[Text and element pointing records]
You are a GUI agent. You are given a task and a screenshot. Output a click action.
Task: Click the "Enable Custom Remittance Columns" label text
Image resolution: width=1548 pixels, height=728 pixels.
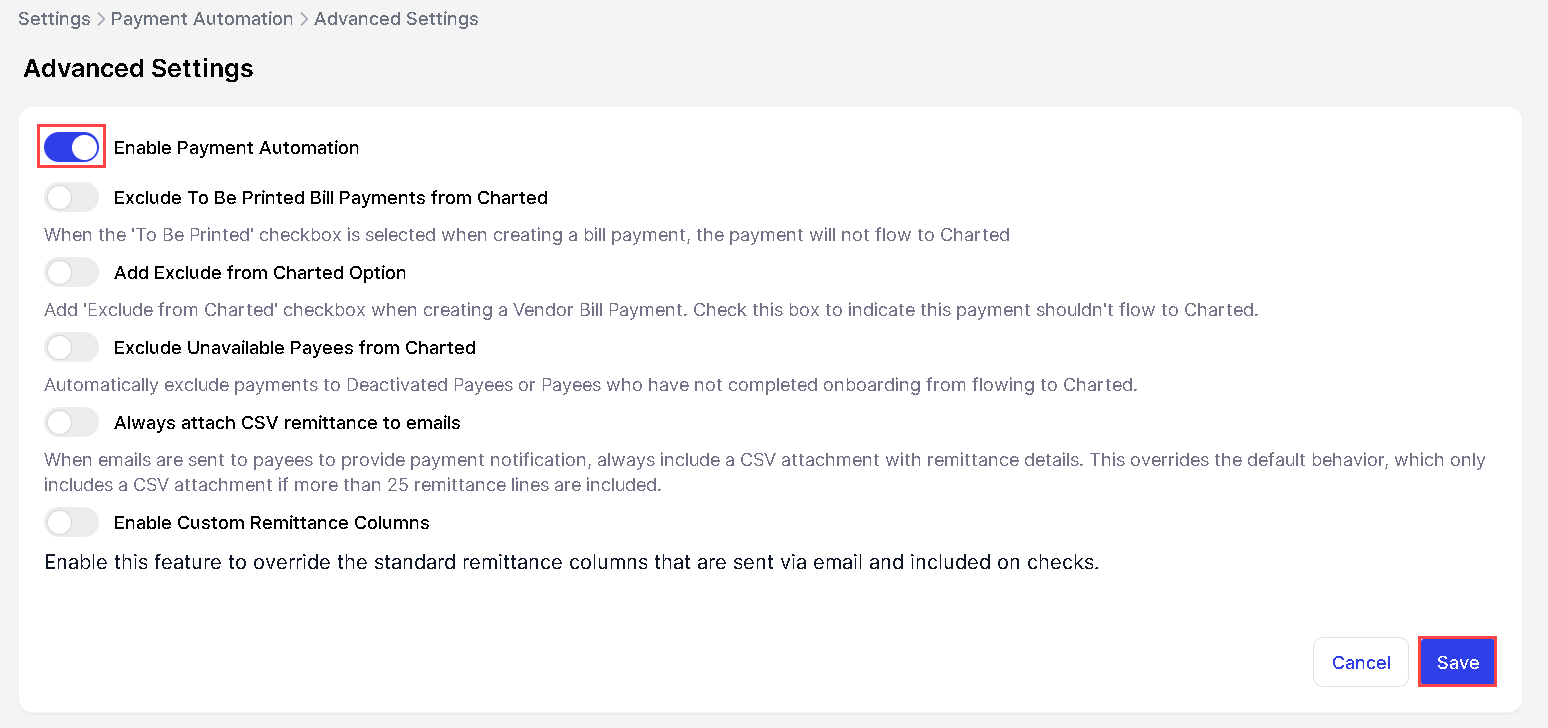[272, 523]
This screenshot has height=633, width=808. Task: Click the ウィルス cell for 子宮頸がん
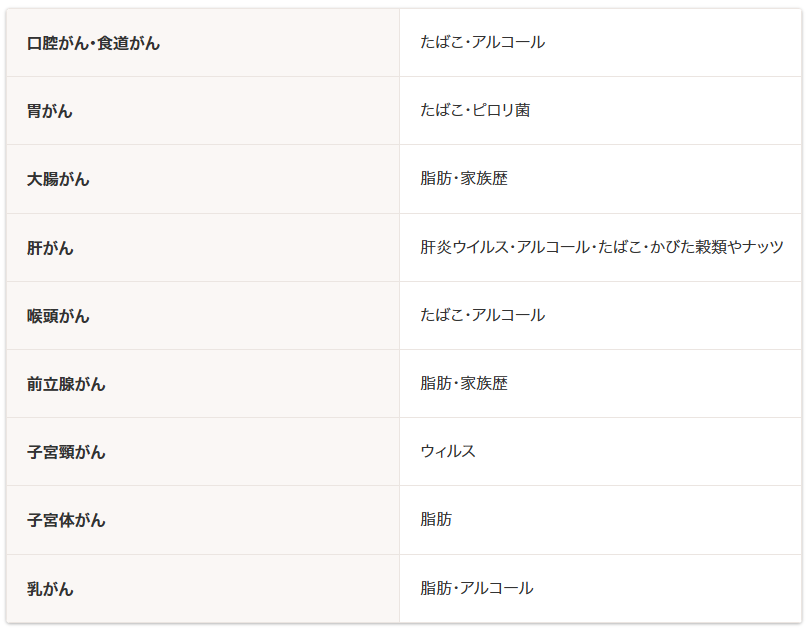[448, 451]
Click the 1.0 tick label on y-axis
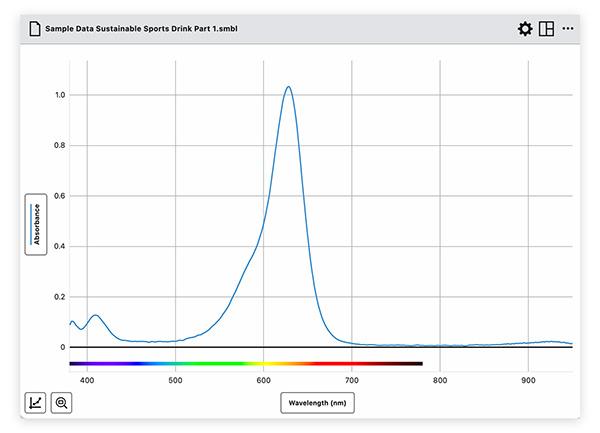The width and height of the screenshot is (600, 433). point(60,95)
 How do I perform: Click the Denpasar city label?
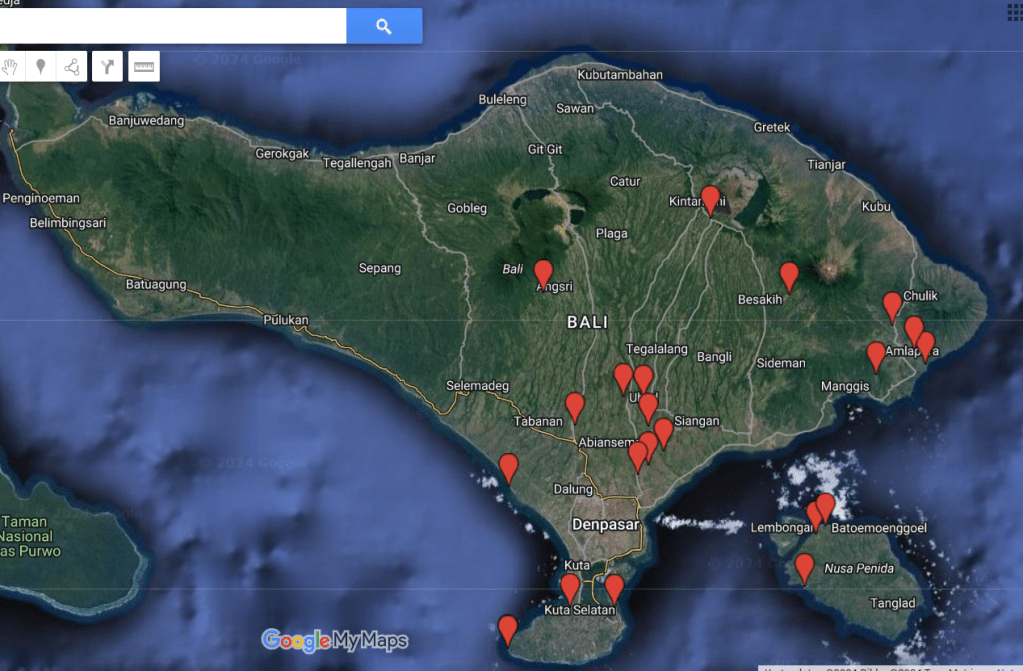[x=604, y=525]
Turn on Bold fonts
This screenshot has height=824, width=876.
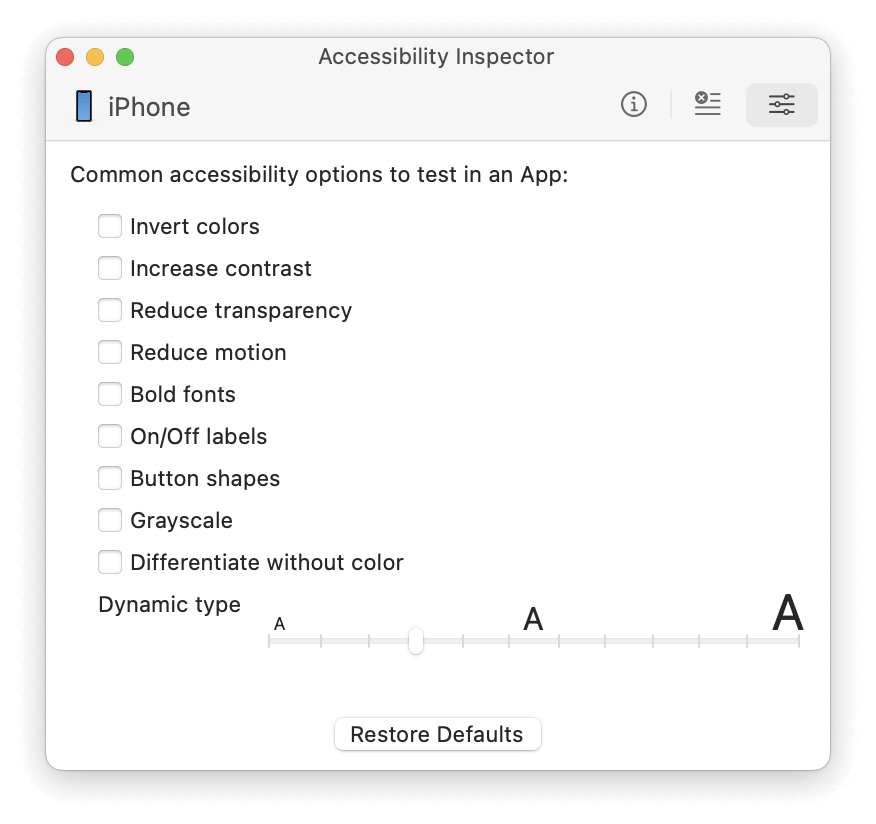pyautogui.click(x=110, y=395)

__What to do__. Pick out every line in the data above that contains the string "This".

__Reply__.
This screenshot has height=633, width=808. Task: Click the ウィルス cell for 子宮頸がん
This screenshot has height=824, width=876.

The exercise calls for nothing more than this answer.